Esas No: 2021/9512
Karar No: 2022/5508
Karar Tarihi: 12.04.2022
Yargıtay 6. Ceza Dairesi 2021/9512 Esas 2022/5508 Karar Sayılı İlamı
6. Ceza Dairesi 2021/9512 E. , 2022/5508 K."İçtihat Metni"
MAHKEMESİ :Asliye Ceza Mahkemesi
SUÇLAR : Hırsızlık, nitelikli hırsızlık ve mala zarar verme
HÜKÜMLER : Mahkumiyet
TEMYİZ EDENLER : O yer Cumhuriyet Savcısı ve sanık
Mahalli mahkemece verilen hükümler temyiz edilmekle dosya incelenerek, gereği düşünüldü:
O yer Cumhuriyet Savcısının; hırsızlık suçu bakımından, haksız tahrik hükümlerinin uygulanmaması gerektiği ve eylemin alacağın tahsili amacı ile gerçekleşip gerçekleşmediğinin araştırılması gerektiğini belirterek aleyhe ve lehe; mala zarar verme suçu bakımından ise hırsızlık suçuna konu eşyaya sonradan zarar verilmesinin ayrıca mala zarar verme suçunu oluşturmayacağını belirterek lehe temyiz isteminde bulunduğu; sanığın ise hakkında kurulan mahkumiyet kararlarına yönelik temyiz itirazın da bulunduğu anlaşılmakla yapılan incelemede;
Oluş ve dosya kapsamına göre, sanığın kardeşine yapılan eylemin verdiği haksız tahrikin etkisi ile hırsızlık suçunu işlediği ve Yargıtay Ceza Genel Kurulu’nun (Örneğin: YCGK’nın 08.10.2019 gün ve 2017/6-653 esas ve 2019/583 sayılı kararında olduğu gibi ...) Dairemizce de benimsenen içtihatları uyarınca mal varlığına yönelik suçlarda da haksız tahrik hükümlerinin uygulanabileceği, bu bağlamda, sanık hakkında hırsızlık suçundan kurulan hükümlerde TCK 29. maddesi uyarınca haksız tahrik hükmünün uygulanmasında bir isabetsizlik bulunmamıştır.
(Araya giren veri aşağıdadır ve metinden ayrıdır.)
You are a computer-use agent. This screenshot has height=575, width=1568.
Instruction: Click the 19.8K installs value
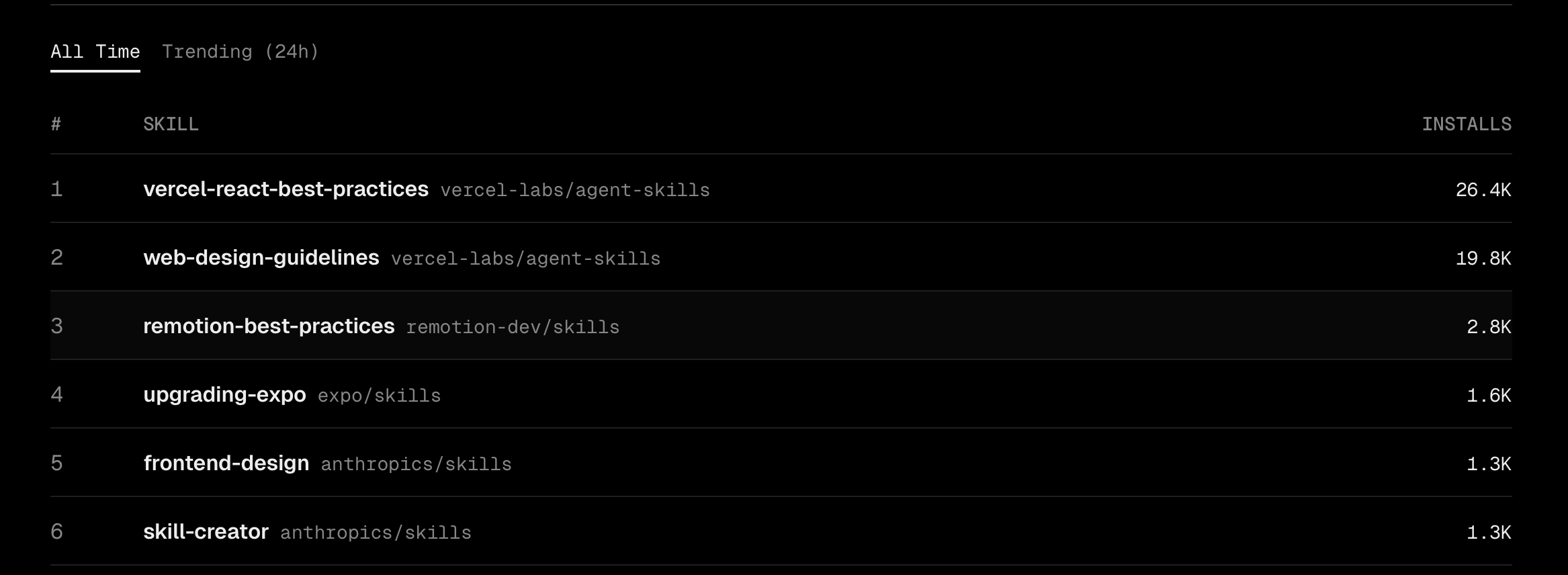pos(1483,259)
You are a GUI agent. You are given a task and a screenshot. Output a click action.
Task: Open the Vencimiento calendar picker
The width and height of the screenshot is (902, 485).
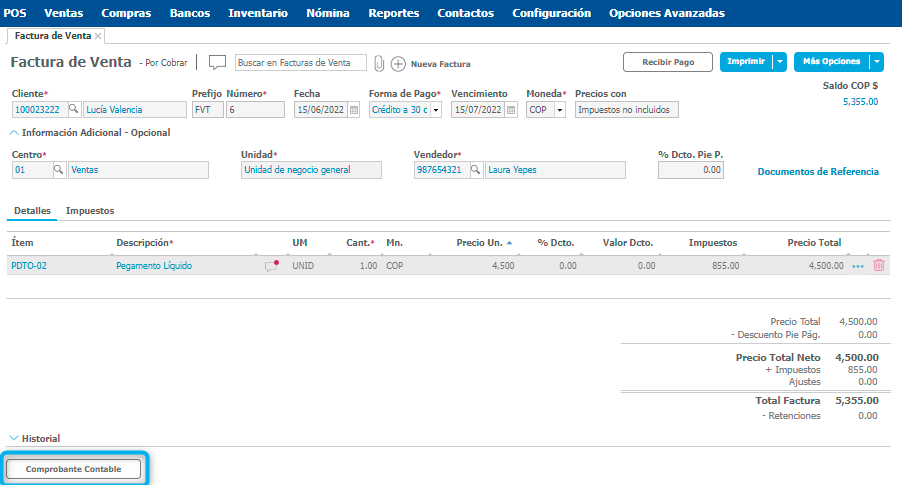511,110
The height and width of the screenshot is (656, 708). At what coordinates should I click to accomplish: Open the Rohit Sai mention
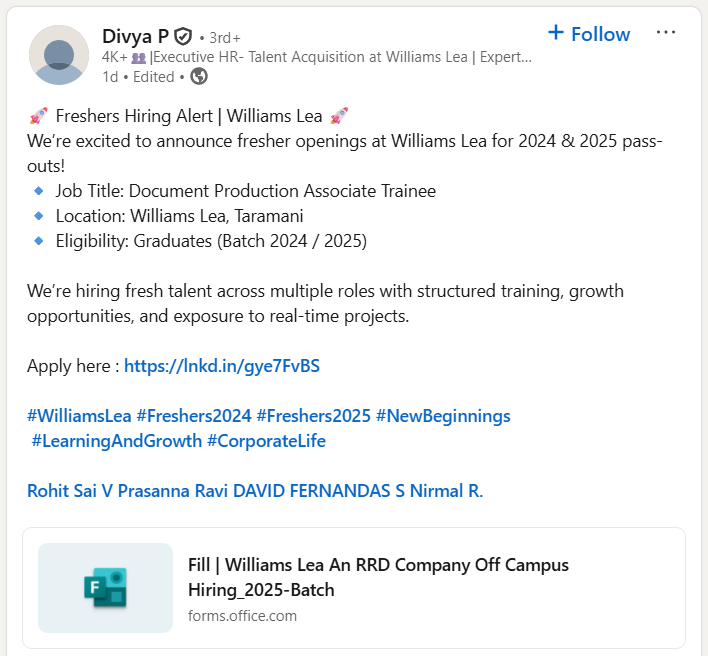69,491
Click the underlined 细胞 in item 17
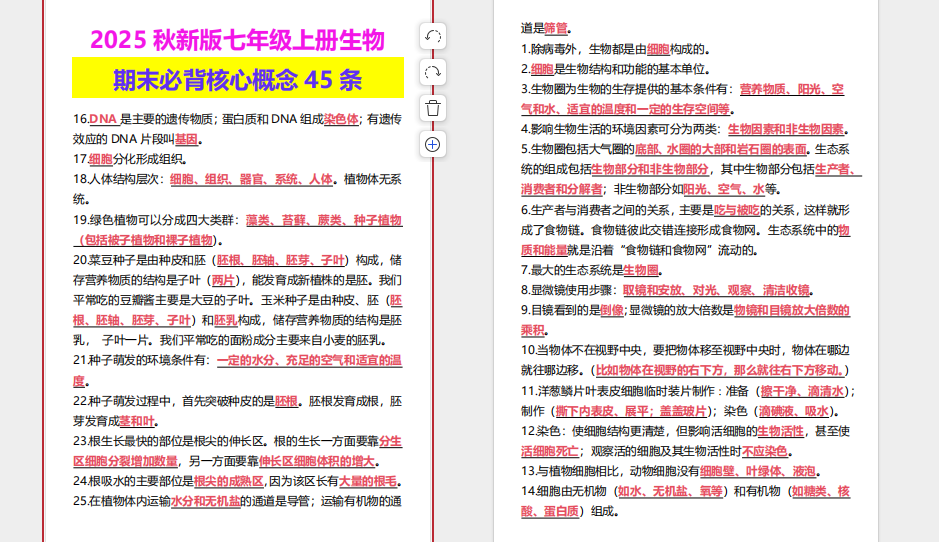The image size is (939, 542). pyautogui.click(x=100, y=159)
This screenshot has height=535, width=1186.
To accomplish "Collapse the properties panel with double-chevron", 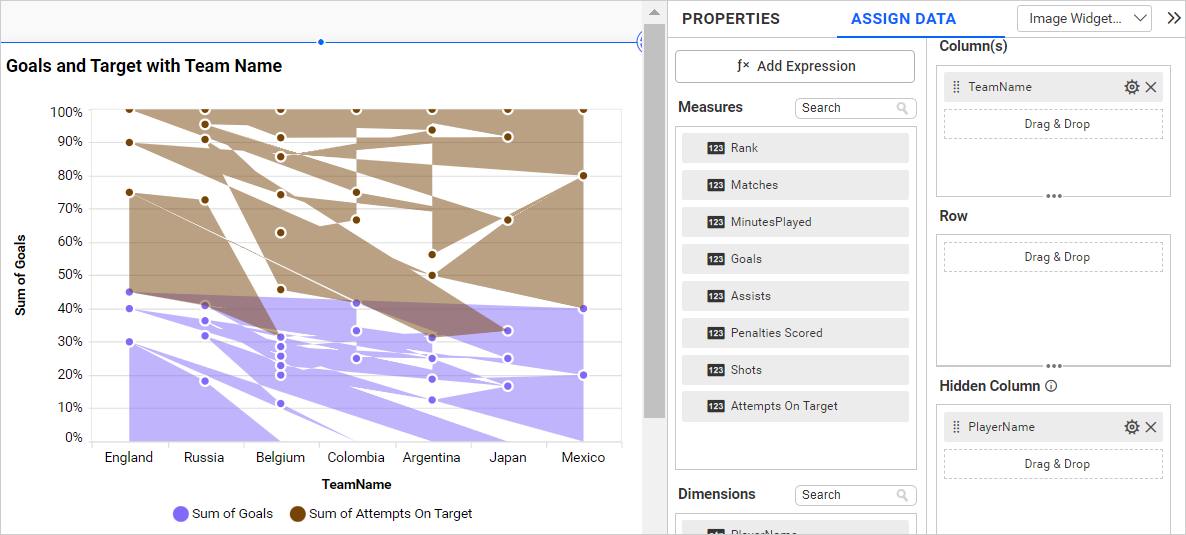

Sanığın, 05.06.2015 günü gece saat: 23.00 sıralarında katılanın kapıları kilitli olmayan aracına girdikten sonra araç içerisine sakladığı yedek anahtar ile çalıştırarak çalması eylemine uyan 28.06.2014 tarihli 6545 sayılı Yasa ile değişik 5237 sayılı TCK 142/2-d, 143. maddelerinde tanımlanan geceleyin haksız yere elde bulundurulan anahtar ile hırsızlık suçunu oluşturduğu ve anılan suçun gerektirdiği cezanın alt sınırı dikkate alınarak, 5271 sayılı CMK’nın 150/3 ve 196/2. maddeleri uyarınca sanık ...’a zorunlu müdafii atanması gerektiği hususunun yargılama aşamasında değerlendirilmesi gerektiği anlaşılmakla yapılan temyiz incelemesine gelince;
5237 sayılı TCK'nın 53. maddesinin uygulaması yönünden, 15.04.2020 tarihli Resmi Gazete’de yayımlanarak aynı tarihte yürürlüğe giren 7242 sayılı Yasanın 10. maddesinin infaz aşamasında gözetilmesi olanaklı kabul edilmiştir.
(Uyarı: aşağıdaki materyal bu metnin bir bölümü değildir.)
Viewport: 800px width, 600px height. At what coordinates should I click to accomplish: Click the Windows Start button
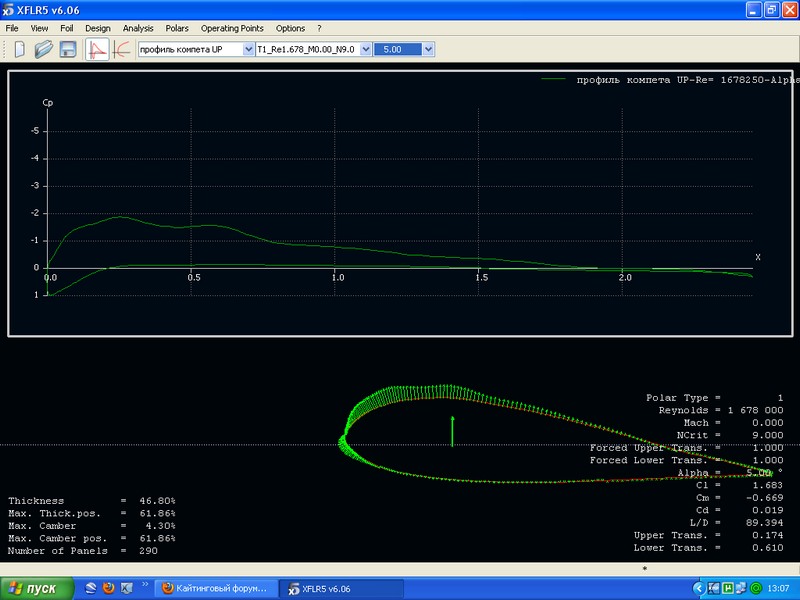[36, 589]
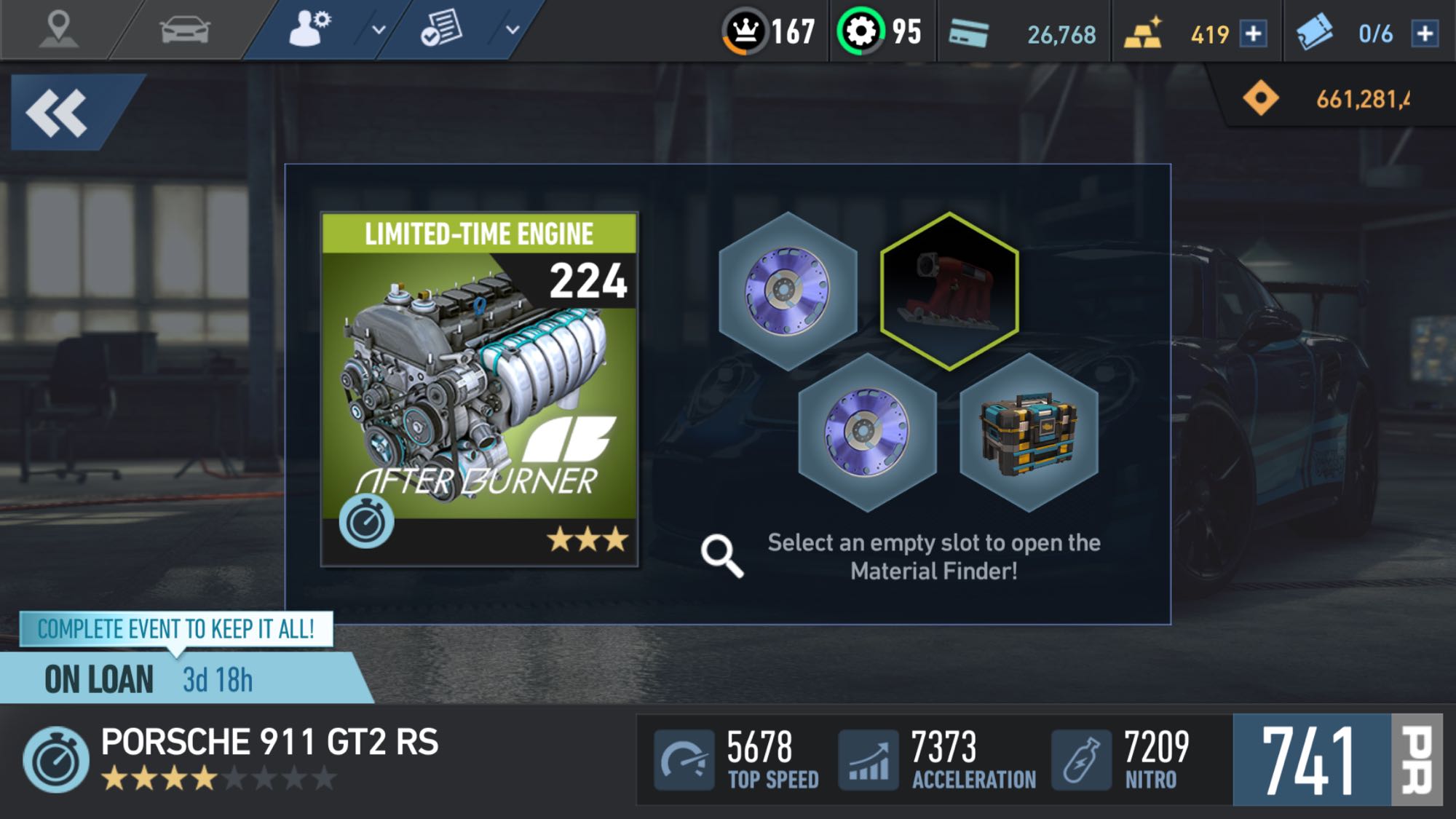Select the blue tickets icon
Viewport: 1456px width, 819px height.
click(x=1314, y=32)
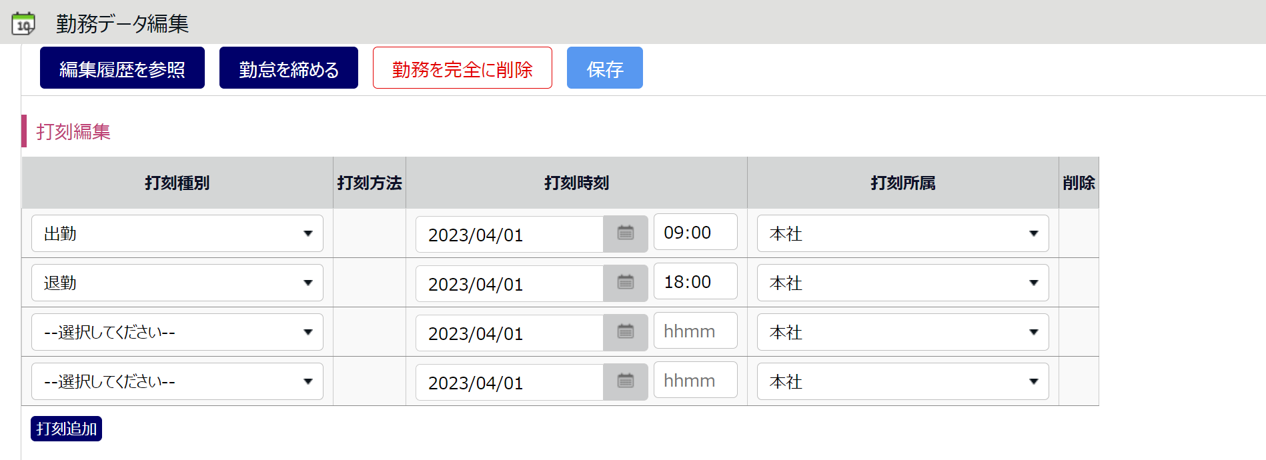The height and width of the screenshot is (460, 1266).
Task: Open calendar picker in fourth punch row
Action: (x=626, y=381)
Dosya ve duruşma tutanakları içeriğine, toplanıp karar yerinde incelenerek tartışılan hukuken geçerli ve elverişli kanıtlara, gerekçeye, hakimin takdirine göre; suçların sanık tarafından işlendiğini kabulde usul ve yasaya aykırılık bulunmadığı anlaşılmış, diğer temyiz itirazları yerinde görülmemiştir.
Ancak;
1-02.06.2015 belirlenemeyen bir vakitte sanığın, katılanın kilitli olmayan aracına girerek oto teybini çalması eylemine uyan TCK 142/1-e maddesinde tanımlanan adet veya tahsis veya kullanımları gereği açıkta bırakılmış eşya hakkında hırsızlık; 05.06.2015 günü gece saat: 23.00 sıralarında katılanın kapıları kilitli olmayan aracına girdikten sonra araç içerisine sakladığı yedek anahtar ile aracı çalıştırarak çalması eylemine uyan TCK 142/2-d, 143. maddelerinde tanımlanan geceleyin haksız yere elde bulundurulan anahtar ile hırsızlık suçunu oluşturduğu, Dairemizce de benimsenen ve Yargıtay CGK'nın yerleşik uygulamaları uyarınca 02.06.2015 ve 05.06.2015 tarihli nitelikli hırsızlık suçlarından sanık hakkında ayrı ayrı uygulama yapıldıktan sonra en ağır cezaya ilişkin uygulamadan TCK 43/1. maddesi uyarınca artırım yapılarak zincirleme suç hükümlerinin uygulanması gerektiğinin gözetilmeden yazılı şekilde 02.06.2015 tarihli eylemi nedeniyle TCK 141/1; 05.06.2015 tarihli eylemi nedeniyle TCK 141/1, 143. maddeleriyle yazılı şekilde ayrı ayrı mahkumiyet hükümleri kurulması,
2-Suça konu aracın çalınması sırasında ve sonrasında oluşturulan zararların, sanığın eyleminin aracın mülkiyetine yönelik olması nedeniyle ayrıca mala zarar verme suçunu oluşturmayacağının göz ardı edilerek, mala zarar verme suçundan beraati yerine yazılı biçimde mahkumiyetine karar verilmesi,
3- Tekerrüre esas alınan hükümde 5 yıl 2 ay 15 gün hapis cezası yanında 100,-TL adli para cezası da tayin edilmesi karşısında, adli para cezasının da tekerrüre esas tutulması gerektiğinin gözetilmemesi,
Bozmayı gerektirmiş, sanık ... ve o yer Cumhuriyet Savcısının temyiz itirazları bu bakımdan yerinde görülmüş olduğundan, hükümlerin açıklanan nedenlerle tebliğnameye uygun olarak BOZULMASINA, 12.04.2022 tarihinde oybirliği ile karar verildi.